If you encounter a `RuntimeError: CUDA error: invalid argument` due to GPU compatibility with CUDA Graphs in the TDT decoder, disable it in your configuration before transcribing:

```python
decoding_cfg = asr_model.cfg.decoding
decoding_cfg.greedy.use_cuda_graph_decoder = False
asr_model.change_decoding_strategy(decoding_cfg=decoding_cfg)

```

## Model Architecture

This model utilizes the **Hybrid FastConformer-TDT-CTC** architecture with 114 million parameters. FastConformer optimizes the standard Conformer model with 8x depthwise-separable convolutional downsampling. It features two independent but jointly trained decoders: an auto-regressive TDT decoder (default branch) and a convolutional decoder optimized via CTC loss.
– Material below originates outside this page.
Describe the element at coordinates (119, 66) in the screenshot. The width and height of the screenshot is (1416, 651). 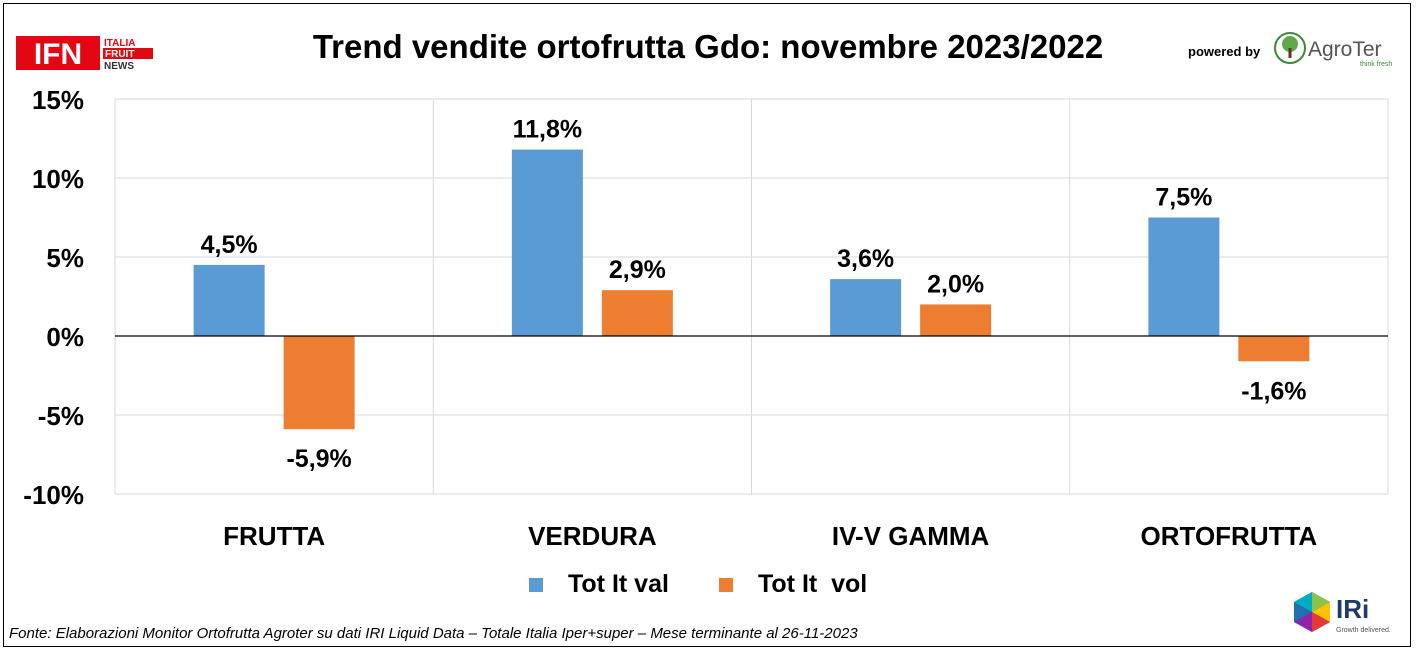
I see `ifn-logo-line3: NEWS` at that location.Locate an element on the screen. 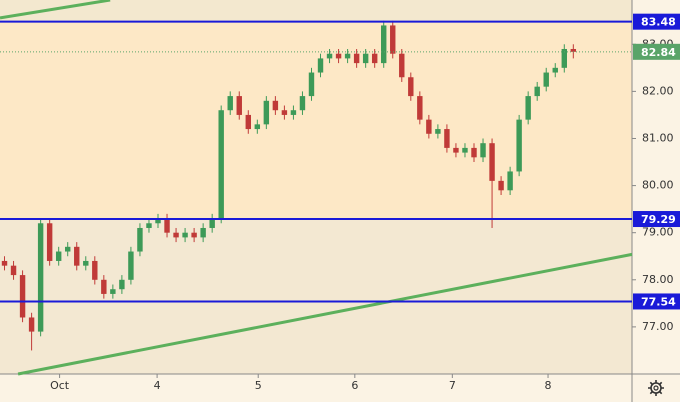 The image size is (680, 402). level-label: 79.29 is located at coordinates (658, 220).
## Training & Fine-Tuning Configurations

Fine-tuning was executed under strict low-resource optimization constraints:

* 
**Optimization Framework:** Regularized using an **Early Stopping mechanism** with a **15-epoch patience window** based on a validation set matching the benchmark distribution.

* 
**Convergence Behavior:** Due to high acoustic data density acting as a natural regularizer, training safely concluded at **epoch 20**, successfully preventing the vocabulary collapse and lexical overfitting typical of small, pristine speech corpora.

* 
**Augmentation Strategy:** This configuration explicitly omitted synthetic spectral masking (`SpecAugment=None`) , demonstrating that physical voice variance from natural human speakers acts as a superior regularizer than artificial noise injection in this specific domain.

## Dataset

The model was fine-tuned on the combined **Main + Duplicate** expanded subset (totaling **45.6 hours**) of the [RobotsMali/an-be-kalan-bench](https://huggingface.co/datasets/RobotsMali/an-be-kalan-bench) dataset.

* 
**Main Split (1.6h):** Clean readings of 22 GAIFE project books recorded by 8 unique speakers.

* 
**Duplicate Split (44h):** A highly dense, multi-speaker redundant corpus featuring natural human speech variations (pitch, accent, child speech dynamics) reading the identical source literature.

## Performance

Performance is disaggregated below across overall results, specific age cohorts, and distinctive book structures using Word Error Rate (WER) and Character Error Rate (CER).

### Overall Evaluation

| Model | Decoding Branch | WER (%) ↓ | CER (%) ↓ | Status |
| --- | --- | --- | --- | --- |
| **soloni-be-kalan** | CTC  | **22.0%** | **8.0%** | <br>*Newly deployed model in An be Kalan app* |
| *soloni-114m-tdt-ctc-v2 (Base)* | CYC | *42.0%* | *15.0%* | <br>*Pre-trained Baseline Reference* |

### Demographic Cohort Breakdown

| Age Cohort | Utterance Count | Baseline WER (%) | Fine-Tuned WER (%) | Key Insights |
| --- | --- | --- | --- | --- |
| **Early Childhood (<10 yrs)** | 93 | 56.0% | **29.0%** | Remains the single largest acoustic error cluster.|
| **Target Cohort (10-15 yrs)** | 527 | — | **22.0%** | Majority representation; stable acoustic profiles.|

## License

This model is released under the **CC-BY-4.0** license.